PhoQ/PhoP双组份信号传导系统在数种革兰阴性菌中具有控制细菌毒力、介导细菌适应低镁环境、调节细菌多种生物学活性等功能。虽然志贺菌的PhoP基因单敲除或抑制PhoQ组氨酸激酶可致细菌毒力下降，但其在志贺菌中调控的分子机制尚不清楚。本项目在PhoQ抑制剂的基础上，将深入研究PhoQ/PhoP调控志贺菌的毒力及细菌应激的机制：利用同源重组技术构建志贺菌PhoP/PhoQ基因突变株，比较突变株和野生株在外环境压力中的存活能力、细胞侵袭和胞内存活能力、引起感染动物角膜炎症的能力等；结合基因芯片比较野生株与突变株细菌表型、基因转录谱的差异；进而结合生物信息学分析和凝胶阻滞试验（EMSA）及DNA酶指纹法确定反应调节蛋白PhoP与相关毒力基因启动子区域的结合序列，发现并确证受其调控的下游毒力相关基因及其生物学功能，阐明PhoQ/PhoP双组分信号系统在志贺菌中调控毒力及应激相关基因表达的通路。

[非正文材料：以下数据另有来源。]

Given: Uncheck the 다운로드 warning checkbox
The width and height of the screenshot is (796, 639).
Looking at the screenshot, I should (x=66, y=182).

PhoQ/PhoP, a two component signal transduction system, plays an important regulation roles in gram negative bacteria. It acts as a virulence regulator in pathogenic bacteria, mediating the adoption of bacterial cells to low Mg2+ environments, and regulating other bacterial biological activities. However, molecular regulatory mechanism of PhoQ/PhoP in Shigella remains to be clarified, although knockout of phoP or inhibition of PhoQ histidine kinase activity have resulted in attenuated of Shigella virulence in animal infection model or cell invasion. Based on what we have studied about inhibition of S.flexineri virulence by blocking PhoQ activity, we further investigate the roles of PhoQ/PhoP in Shigella with phoQ/phoP knockout strain (S.flexineri 2a 301) by homologous recombination. The phoQ/phoP knockout strain‘s abilities of cell invasion, intracellular survival, reaction to external stress and inducing conjunctivitis of mice or guinea pig are compared with that of wild-type strain. It will be confirmed by transfection of wild-type strain with anti-RNA expression plasmids. Transcriptional profile of PhoQ/PhoP knockout strain is compared with that of wild type by using gene chips, and the differentially expressed gene will be confirmed by RT-PCR. Then, based on transcriptome data, we predicts PhoQ/PhoP regulated gene with bioinformatics, and confirmed by promoters binding activity of re-PhoP with EMSA. The binding motif in the region of promoters are analyzed by DNase foot-printing. In the PhoQ/PhoP regulon, we will focus on the genes related with virulence as well as stress reactions to environments in shigella. The PhoQ/PhoP regulated genes will be further knocked out by homologous recombination, or the genes expression be knocked down by transfection of anti-RNA plasmid. The study will shed a light on PhoQ/PhoP regulation pathways in shigella virulence and stress reaction.